What they say: ….this copper-bronze, bottle conditioned beauty is an intense yet uniquely intricate offering thrice-hopped during the brewing process. This adds rich resinous notes and spikes of citrus to a moreish strong ale already rife with notes of liquorice, Masala wine, caramel and spicy orange. A frisson of dark fruit freshens the finish….

Full of flavour and at a mighty 6.5% A.B.V, one be treated with utmost respect.

Grainstore – Rutland Bitter

WP_20140327_002What they say: ……predominately bitter in taste but also possessing some sweetness and a fruity, hoppy aroma.

On offer at The Plough in Greetham who made us all so welcome during our stay at the nearby caravan site for Twittercamp. Loved it and drank rather too much during our few days there. 3.4% A.B.V so the head wasn’t too sore. Another good ‘un.

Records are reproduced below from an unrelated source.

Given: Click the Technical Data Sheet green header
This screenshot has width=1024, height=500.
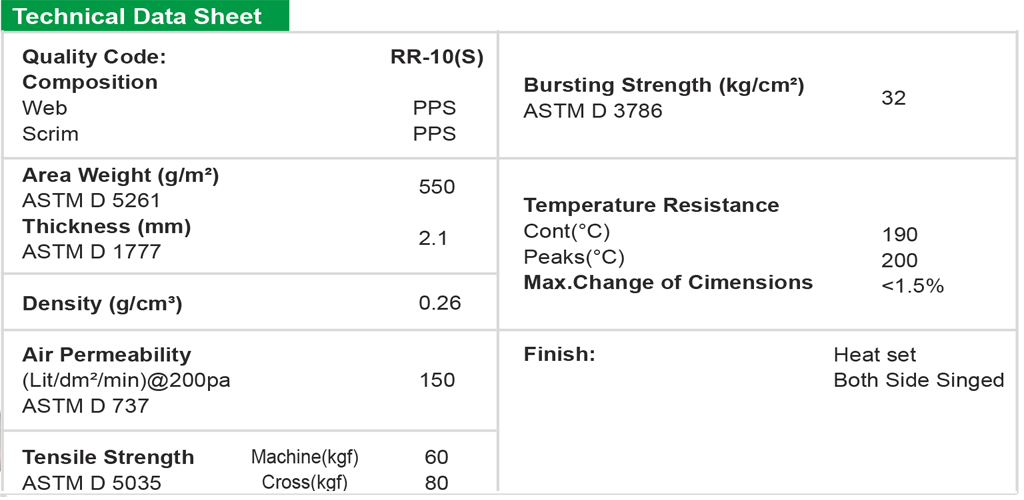Looking at the screenshot, I should 142,16.
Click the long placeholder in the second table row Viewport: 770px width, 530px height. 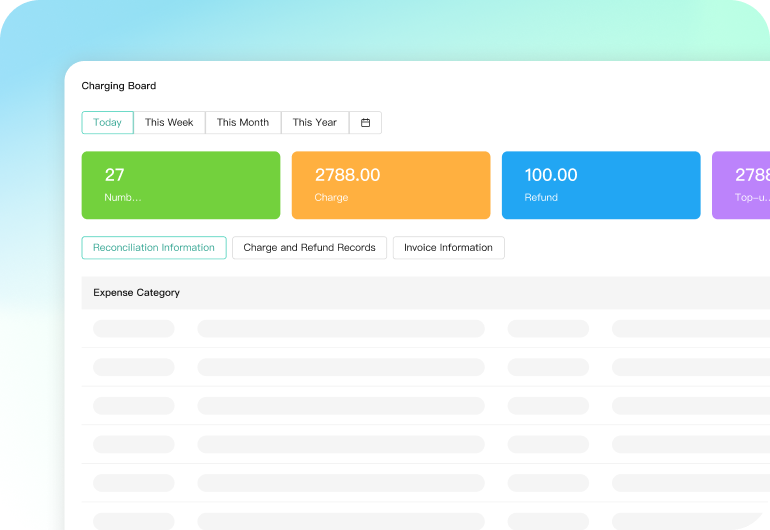pyautogui.click(x=340, y=367)
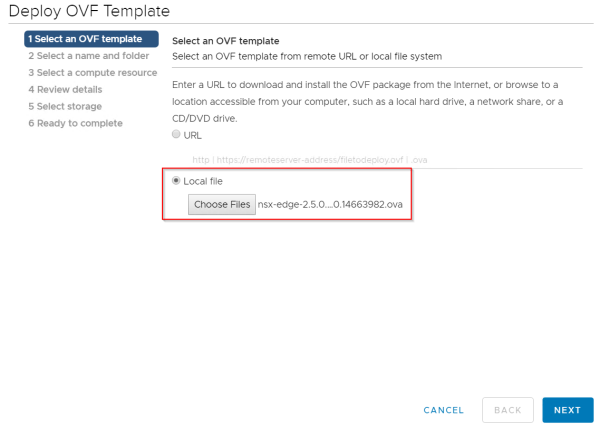Click the URL option label text
The image size is (600, 428).
tap(193, 135)
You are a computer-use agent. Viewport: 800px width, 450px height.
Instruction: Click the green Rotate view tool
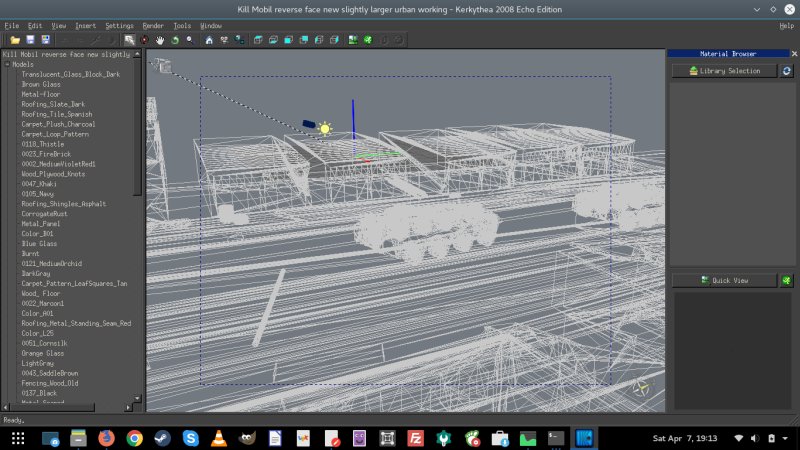pyautogui.click(x=174, y=40)
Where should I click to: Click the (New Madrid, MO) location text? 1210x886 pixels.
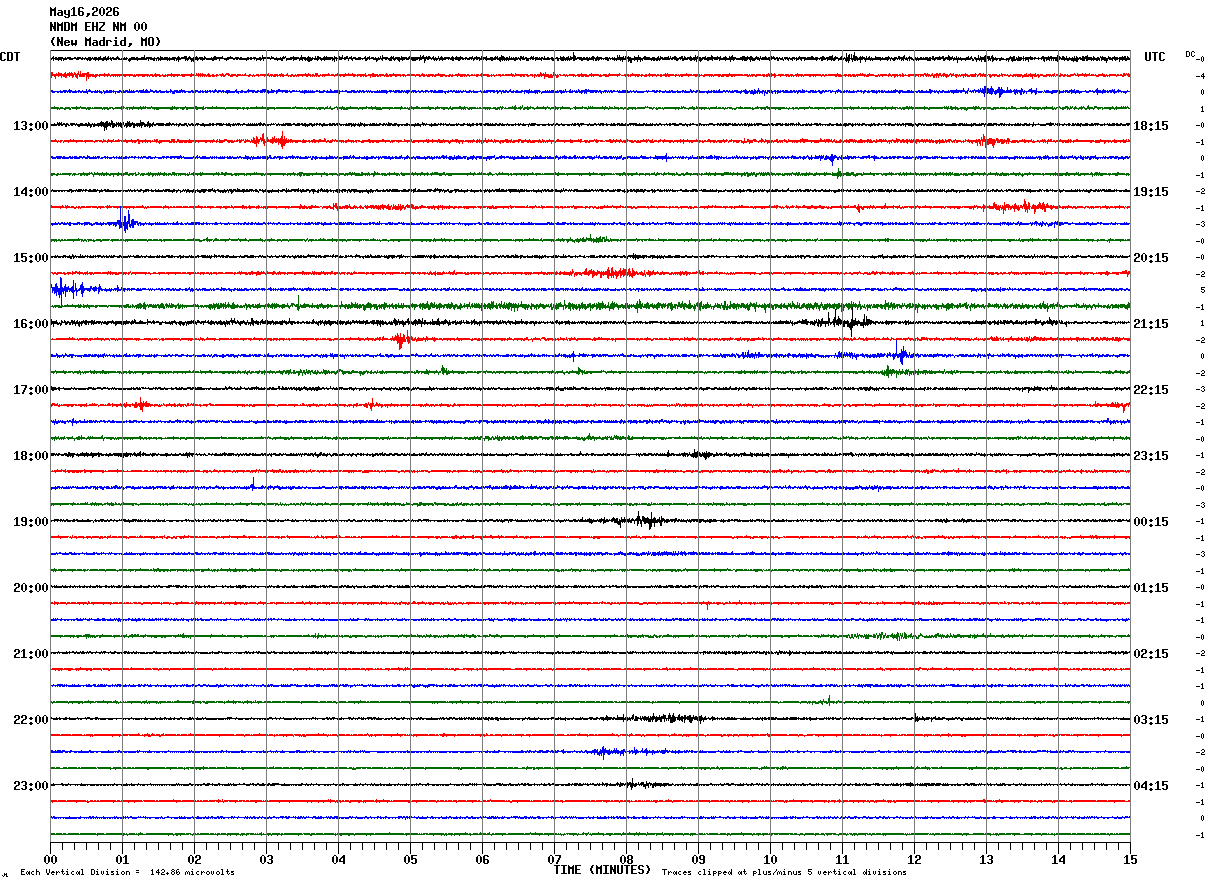(x=105, y=42)
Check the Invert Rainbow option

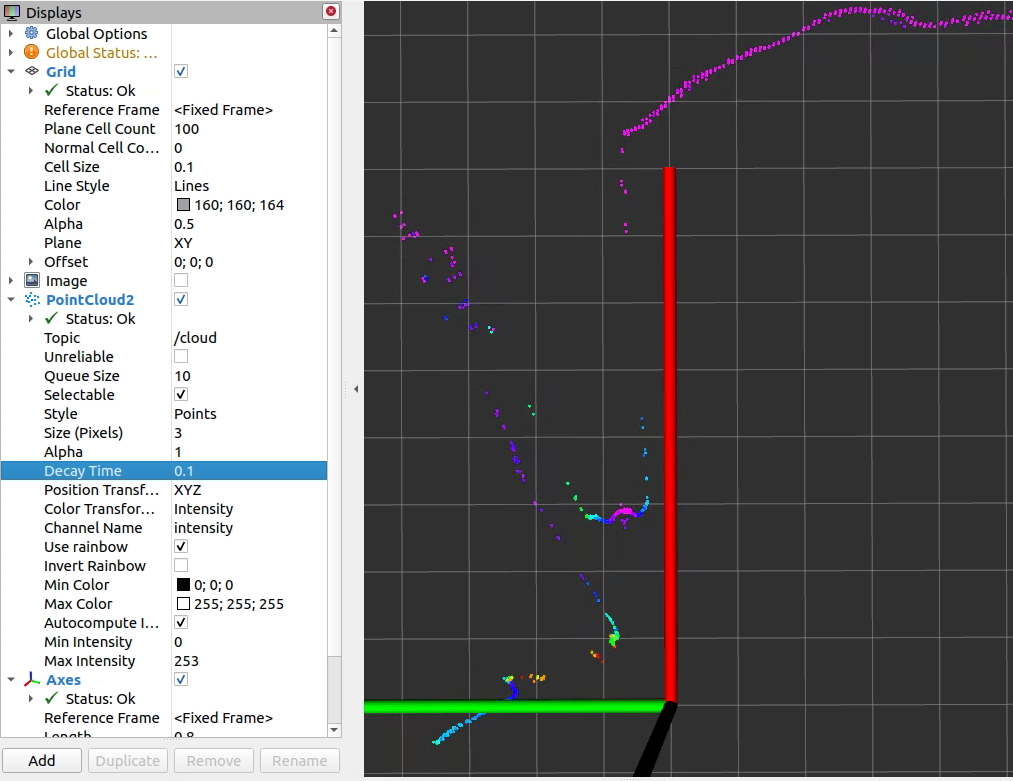click(181, 566)
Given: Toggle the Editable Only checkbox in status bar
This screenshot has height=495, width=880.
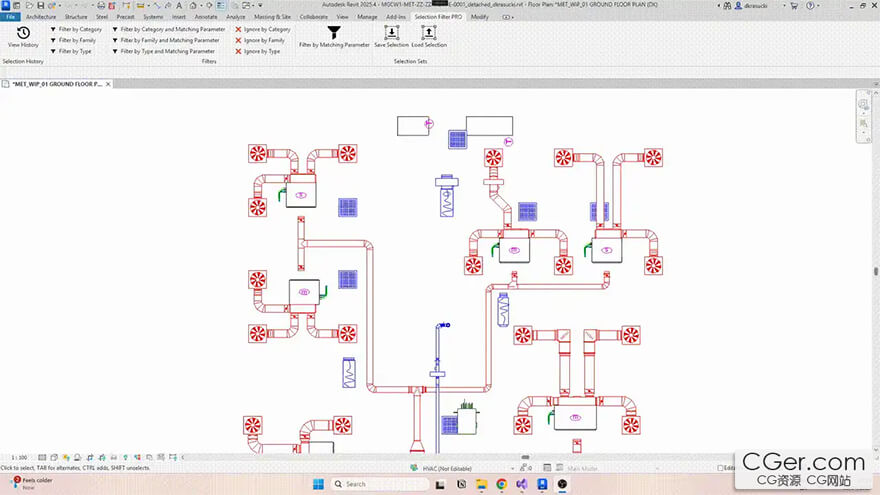Looking at the screenshot, I should tap(720, 468).
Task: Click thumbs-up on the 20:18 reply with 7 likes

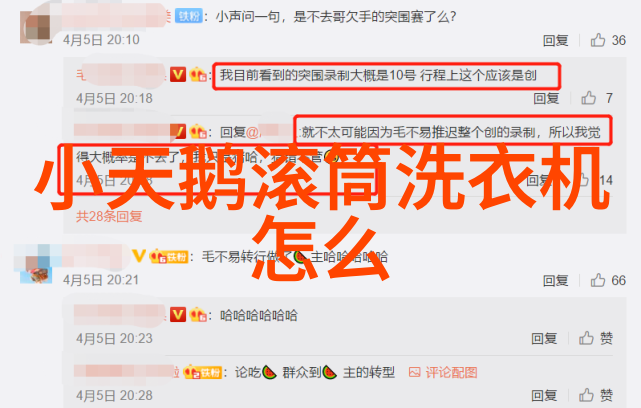Action: point(589,98)
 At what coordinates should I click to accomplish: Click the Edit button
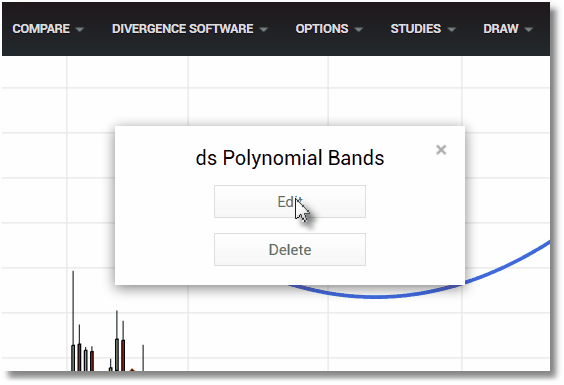pyautogui.click(x=290, y=201)
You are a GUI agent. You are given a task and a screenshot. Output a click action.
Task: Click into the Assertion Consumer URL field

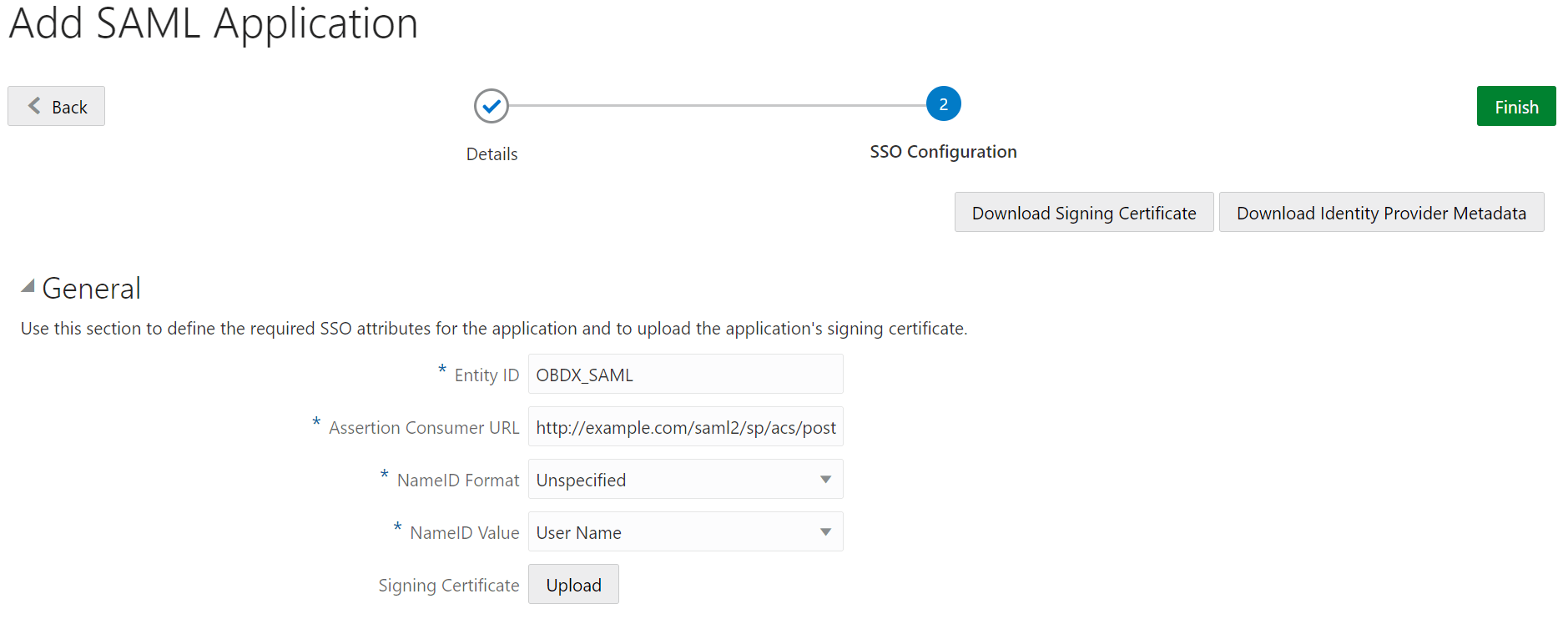coord(685,427)
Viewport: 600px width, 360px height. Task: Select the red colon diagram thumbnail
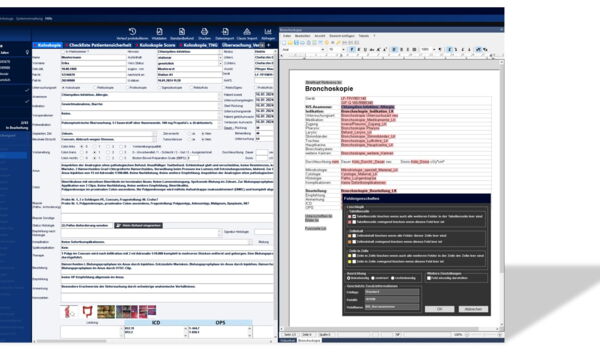click(x=88, y=311)
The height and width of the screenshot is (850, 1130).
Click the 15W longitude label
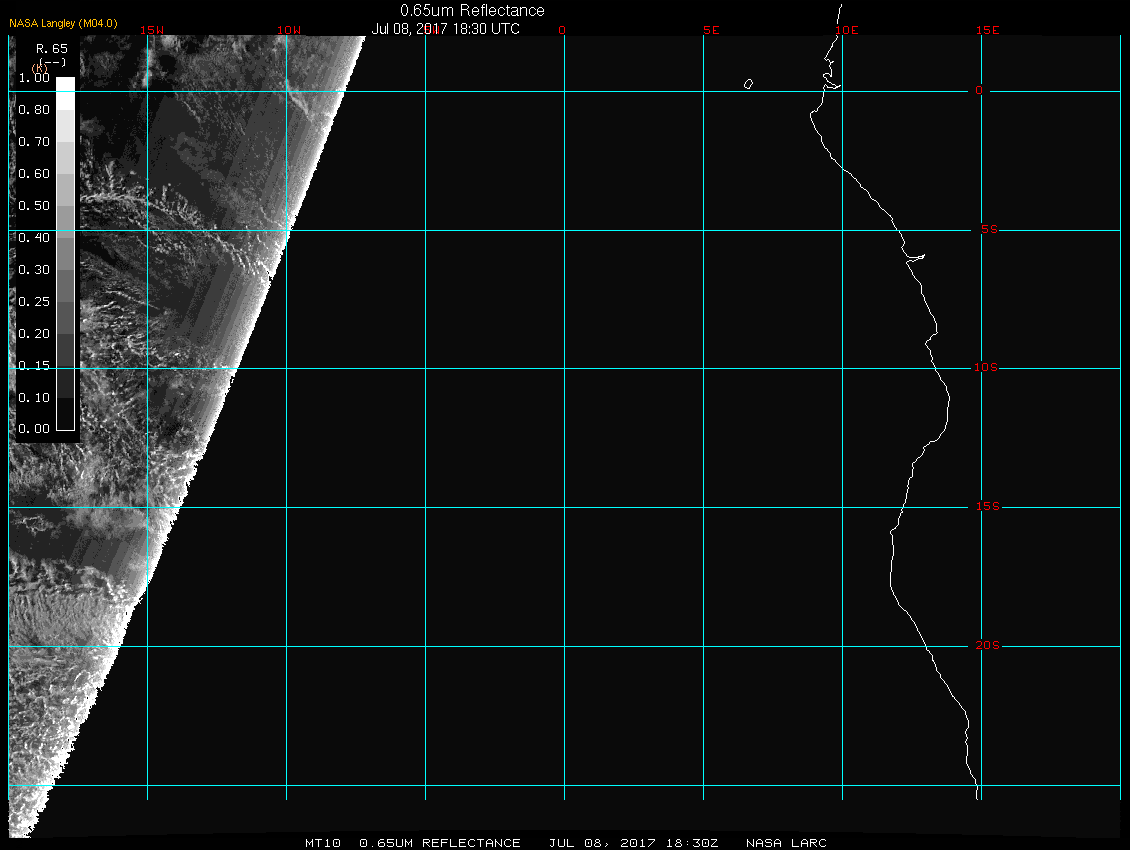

Timothy Taylor’s – Golden Best

WP_20140327_003What they say: The last of the true Pennine light milds, this amber coloured beer makes a refreshing session ale. The smooth and creamy flavour made it the popular choice close to the Brewery. Today its popularity is becoming more widespread.

Having moved south from York, this was found on  the first research expedition to The Plough near to our new site in Greetham in Rutland.

Simply put – delicious. Another fine offering from TT & Co. 3.5% but the flavour belied it’s strength. In my top 10.

Sinclair Breweries - Wayfarer

WP_20140325_001What they say? Well, due to mergers and takeovers it took  a few minutes to track this down as it didn’t  appear on their website. However, I eventually came across this: A pale ale brewed with small additions of Crystal malt, Caramalt and Malted Wheat and spicy Bramling Cross hops for a strong but smooth bitterness.

Another bargain from our forage in to a discount store in Whitely Bay. Perfectly acceptable and at 4.4% A.B.V full bodied.

Monday, 12 May 2014

Wensleydale – Penhill Porter

WP_20140324_005 What they say? Well nothing about this particular beer on their website but Perfect Pint quote this: A rich, dark ale brimming with roasted malt, bitter chocolate, spices and molasses with a lingering fruity bitterness

Well, after the insipidness of John Smiths and a trio of pale light ales this gave the taste buds a wake up call. A full blooded porter brewed to 6.0%. Potent stuff to be treated with respect  but it went down well.

Copper Dragon – Golden Pippin

WP_20140324_004 What they say: A light refreshing blond ale brewed using a new variety of hop creating a citrus fruit flavour.

Originally a seasonal ale but it proved so popular they now brew it all year round.  As you may have guessed again, not my favourite type of ale but very drinkable.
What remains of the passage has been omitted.